TEM micrographs of MAX1 and MAX8 hydrogels showing the nanostructure of 0.5 wt% gel network prepared at 37°C with DMEM for MAX1 (a) and MAX8 (b) negatively stained with uranyl acetate. (Scale bars: 100 nm.) (Insets) Magnification of MAX1 and MAX8 fibrils that are ≈3 nm in width. (Scale bars: 20 nm.)

Fig. 5.

Gel recovery kinetics, distribution of cells, and cell viability after shear-thinning. (a) Gel recovery assessed by monitoring G′ as a function of time after shear-thinning a 0.5 wt% MAX8 gel initially prepared from DMEM (pH 7.4). Region I shows onset of gelation as a function of time for the initial gelation event at 0.2% stain; II shows shear-thinning of the resulting hydrogel on application of 1,000% strain; and III shows recovery of hydrogel rigidity after reduction of strain to 0.2%; frequency = 6 rad·sec⁻¹ for all measurements. (b) LSCM z-stack image (viewed along the y axis) showing the distribution of cells in a 0.5 wt% MAX8 hydrogel.
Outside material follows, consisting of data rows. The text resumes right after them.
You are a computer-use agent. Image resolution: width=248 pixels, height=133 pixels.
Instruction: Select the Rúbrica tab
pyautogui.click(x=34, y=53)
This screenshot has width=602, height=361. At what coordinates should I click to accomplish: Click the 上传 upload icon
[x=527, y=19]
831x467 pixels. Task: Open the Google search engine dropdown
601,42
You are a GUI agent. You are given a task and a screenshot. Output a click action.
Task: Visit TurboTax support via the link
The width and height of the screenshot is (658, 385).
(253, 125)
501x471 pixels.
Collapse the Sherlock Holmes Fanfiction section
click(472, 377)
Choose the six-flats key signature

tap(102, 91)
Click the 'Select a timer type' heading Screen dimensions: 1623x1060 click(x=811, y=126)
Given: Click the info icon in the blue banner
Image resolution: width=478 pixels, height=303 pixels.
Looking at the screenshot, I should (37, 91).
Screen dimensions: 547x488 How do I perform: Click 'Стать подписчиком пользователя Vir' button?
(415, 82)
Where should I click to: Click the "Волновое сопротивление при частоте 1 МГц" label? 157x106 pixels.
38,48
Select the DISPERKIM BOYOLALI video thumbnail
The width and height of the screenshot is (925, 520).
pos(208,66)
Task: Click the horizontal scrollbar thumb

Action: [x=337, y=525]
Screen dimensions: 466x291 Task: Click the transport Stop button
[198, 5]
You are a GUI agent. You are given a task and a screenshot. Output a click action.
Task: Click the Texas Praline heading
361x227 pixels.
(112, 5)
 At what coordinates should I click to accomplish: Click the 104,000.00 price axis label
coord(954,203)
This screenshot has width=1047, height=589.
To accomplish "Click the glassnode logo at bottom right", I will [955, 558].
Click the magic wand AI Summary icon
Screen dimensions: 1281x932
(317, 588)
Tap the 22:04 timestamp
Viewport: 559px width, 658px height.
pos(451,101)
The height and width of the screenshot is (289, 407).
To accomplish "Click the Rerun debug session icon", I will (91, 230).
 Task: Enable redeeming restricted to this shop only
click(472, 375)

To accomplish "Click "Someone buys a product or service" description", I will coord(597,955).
The gel–cell construct was initially prepared in a syringe as described in Fig. 2a and shear-thinned into a confocal plate for imaging. Inset shows the syringe loaded with gel–cell construct before shear-thinning. Cells were prelabeled with cell tracker green for visualization. (Scale bar: 100 μm.) (c) LSCM z-stack image (viewed along the z axis) showing a Live-Dead assay of cells after being shear-thin delivered at T = 3 h after delivery. Red, dead cells; green, alive cells. (Scale bar: 100 μm.)

Fig. 6.

Photographs of 0.5 wt% MAX8 hydrogels prepared in a syringe and shear-thinned to tissue culture treated polystyrene plate (a) and applied to a vertical borosilicate surface (b).